# Work instruction
Rewrite everything in the fertility testing article from "Thousands of women" down to "of reproductive capacity.", substituting "rushed" for "flocked".

The fertility testing racket just got debunked by science

Women in their 30s and 40s anxious about their dwindling prospects of getting pregnant have become a booming market for a new arm of medicine: fertility testing.

Thousands of women have flocked to have their “ovarian reserve” measured, and have made major life decisions — like whether to try to have kids sooner — based on the results of these tests, which typically cost between $150 and $350. Ovarian reserve, or the amount of eggs a woman has left in her ovaries compared to other women her age, was thought to be a key metric of reproductive capacity.

But a new study out in JAMA shows that these tests are often useless for many of the women to whom they’re marketed.

While ovarian reserve tests can still inform would-be moms about their chances of success at harvesting eggs for egg freezing or for in vitro fertilization, they are not necessarily a good predictor of a woman’s ability to conceive through sex. Getting pregnant ultimately depends on many, many complicated factors in both women and their partners — not simply how many eggs remain in a woman’s ovaries.

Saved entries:
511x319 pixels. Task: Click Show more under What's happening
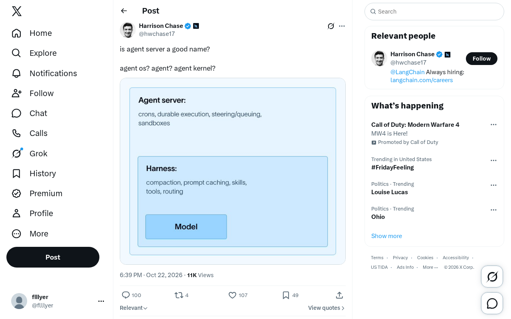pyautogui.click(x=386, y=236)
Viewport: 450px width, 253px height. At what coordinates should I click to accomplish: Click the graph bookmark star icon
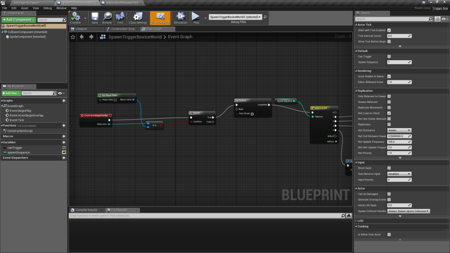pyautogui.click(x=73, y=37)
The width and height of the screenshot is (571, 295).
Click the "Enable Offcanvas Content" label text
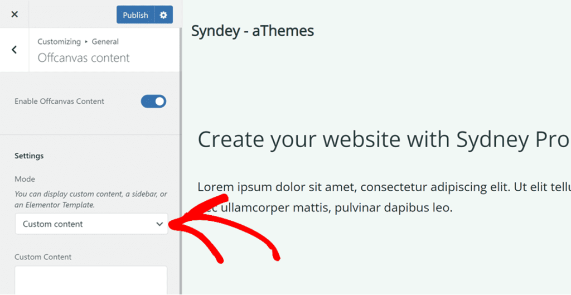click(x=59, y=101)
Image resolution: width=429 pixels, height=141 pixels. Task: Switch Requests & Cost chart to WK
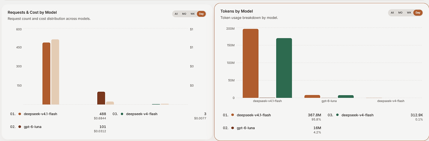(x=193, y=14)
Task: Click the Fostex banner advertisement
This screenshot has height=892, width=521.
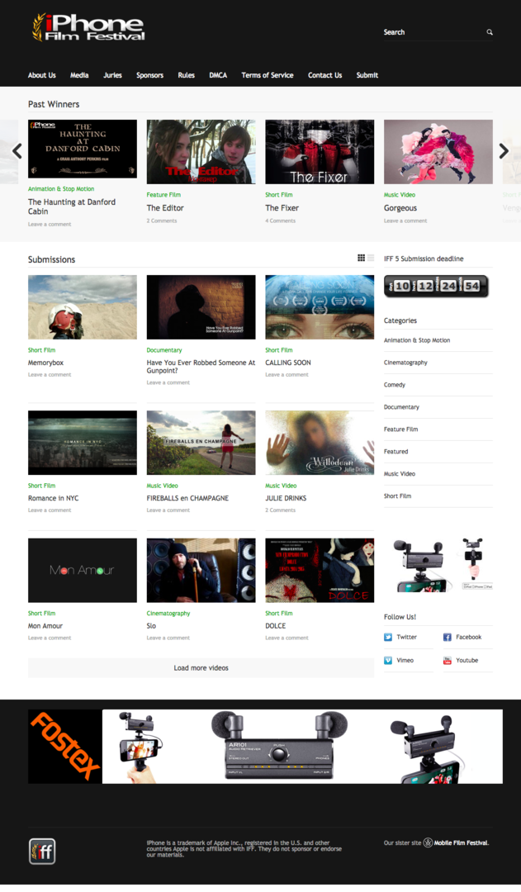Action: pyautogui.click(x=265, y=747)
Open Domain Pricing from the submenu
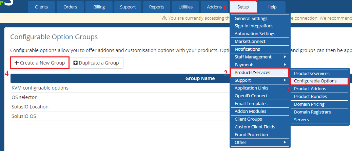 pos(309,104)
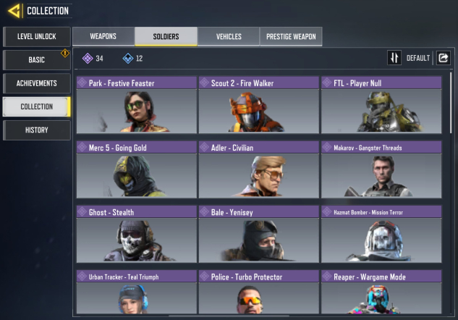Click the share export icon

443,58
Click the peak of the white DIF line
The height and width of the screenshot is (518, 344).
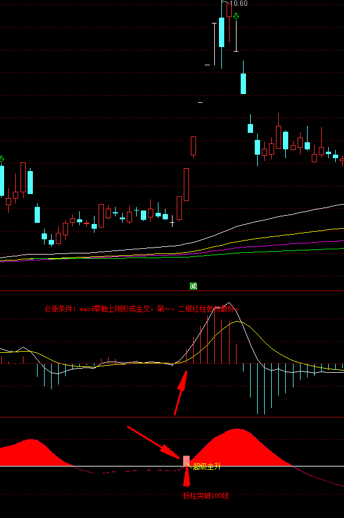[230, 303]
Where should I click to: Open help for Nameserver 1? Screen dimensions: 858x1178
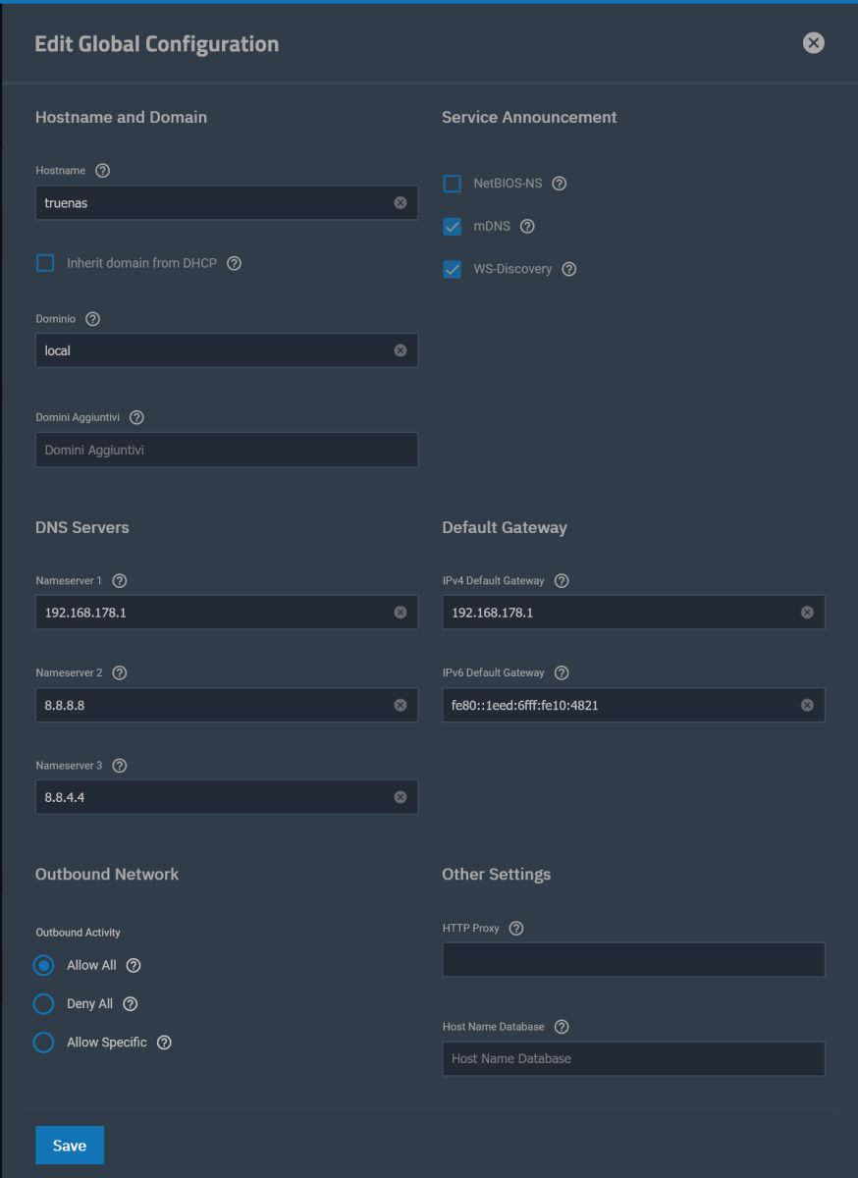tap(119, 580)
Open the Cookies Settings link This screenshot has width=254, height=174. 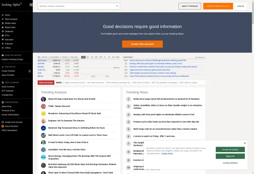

# Task output
Thousands of women have rushed to have their “ovarian reserve” measured, and have made major life decisions — like whether to try to have kids sooner — based on the results of these tests, which typically cost between $150 and $350. Ovarian reserve, or the amount of eggs a woman has left in her ovaries compared to other women her age, was thought to be a key metric of reproductive capacity.